ANCHORAGE, Alaska (AP) — Dean Fosdick, the journalist with The Associated Press who filed the news alert informing the world of the Exxon Valdez grounding and who directed AP’s coverage of what was then the nation’s worst oil spill, died April 27 in Florida. He was 80.
His longtime career with the news service included 15 years as the bureau chief in Alaska.
It was in that role that he was awakened at about 5:30 a.m. on March 24, 1989, by a caller with a tip that an oil tanker had run aground outside Valdez, Alaska.
He quickly confirmed with the U.S. Coast Guard that the tanker Exxon Valdez had struck a reef and was leaking oil into Prince William Sound.
He then directed coverage of the spill that included more than a dozen AP reporters, photographers and editors, reporting on the spill that marred coast lines and covered seabirds and otters in thick crude.
Fosdick was born Aug. 26, 1941, in Owatonna, Minnesota. At age 17, he joined the U.S. Army to see the world. He became a paratrooper with the 82nd Airborne Division and spent two years in the Far East.
After his service, he earned both his bachelor’s and master’s degrees from the University of Minnesota School of Journalism.
After working for the Minneapolis Star newspaper and briefly in politics, he began his long career with the AP in the Nashville, Tennessee, bureau in 1978.
In 1982, he transferred to the AP’s General Desk in New York and became the correspondent in Juneau, Alaska, a year later.
In 1985, he was named Alaska bureau chief, where he helped mold young journalists.
“Dean was one of the finest AP colleagues I’ve ever worked for, and he was a steady force in Alaska journalism for more than a decade,” said Jim Clarke, whom Fosdick hired in 1993.
“He was always ready to tell a good Alaska yarn to the rest of the world and let young pups like me do the same. He relished his staff’s success and pushed us to do our finest work,” Clarke said.
Clarke said Fosdick taught him how to be an AP newsman.
“‘We run for the phones when news breaks’ was one of his favorite sayings,” said Clarke, now AP’s Managing Director of Local Markets.
Larry Campbell succeeded Fosdick as Alaska bureau chief when Fosdick took early retirement in 2001. Fosdick championed him for the position with AP management in New York, where the wire service is headquartered.
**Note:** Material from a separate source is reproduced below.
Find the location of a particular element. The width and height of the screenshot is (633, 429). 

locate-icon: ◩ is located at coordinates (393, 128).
Campbell said the best piece of advice Fosdick gave him was, “New York doesn’t want to hear about problems, they want to hear about solutions.”
“That taught me how to be a leader,” Campbell said.
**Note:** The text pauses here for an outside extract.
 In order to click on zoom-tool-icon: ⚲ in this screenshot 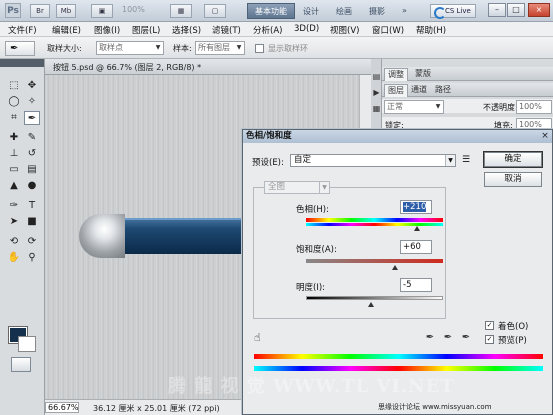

Charles Bingham was a reporter at the now-defunct Anchorage Times and recalled the time Fosdick had a tough time explaining an only-in-Alaska expense to accountants in New York.
In 1988 Fosdick sent reporters to Utqia?vik, the Arctic Ocean coastal community formerly known as Barrow, to cover efforts to rescue a whale but only after outfitting them with an unusual item.
“He sent a reporting crew, but they weren’t going to be allowed on the ice unless they carried a high-powered rifle as protection against polar bears. Dean had lots of fun trying to explain that expense,” Bingham said.
Campbell also credited Fosdick with keeping the Alaska Press Club alive as members lost interest when the Anchorage Times shut down after losing a newspaper war to the city’s other daily, the Anchorage Daily News.
“The Associated Press Stylebook” is the standard usage guide for newsrooms around the world. Fosdick created a similar book, called “The Associated Press Stylebook for Alaska,” giving usage guides for all things Alaska, something he didn’t seek approval from New York before doing, Campbell said.
“That’s what Dean did, he did things to keep journalism really viable in Alaska to the outside world,” Campbell said. “I think he cared more for Alaska journalism than people realize.”
When Fosdick retired, he didn’t put down the pen, writing a twice-monthly gardening column for the AP until 2020.
Besides being a master gardener, his family’s obituary said Fosdick had a pilot’s license and a scuba certification and was both a beekeeper and an emergency medical technician.
He is survived by his wife Carol and countless friends.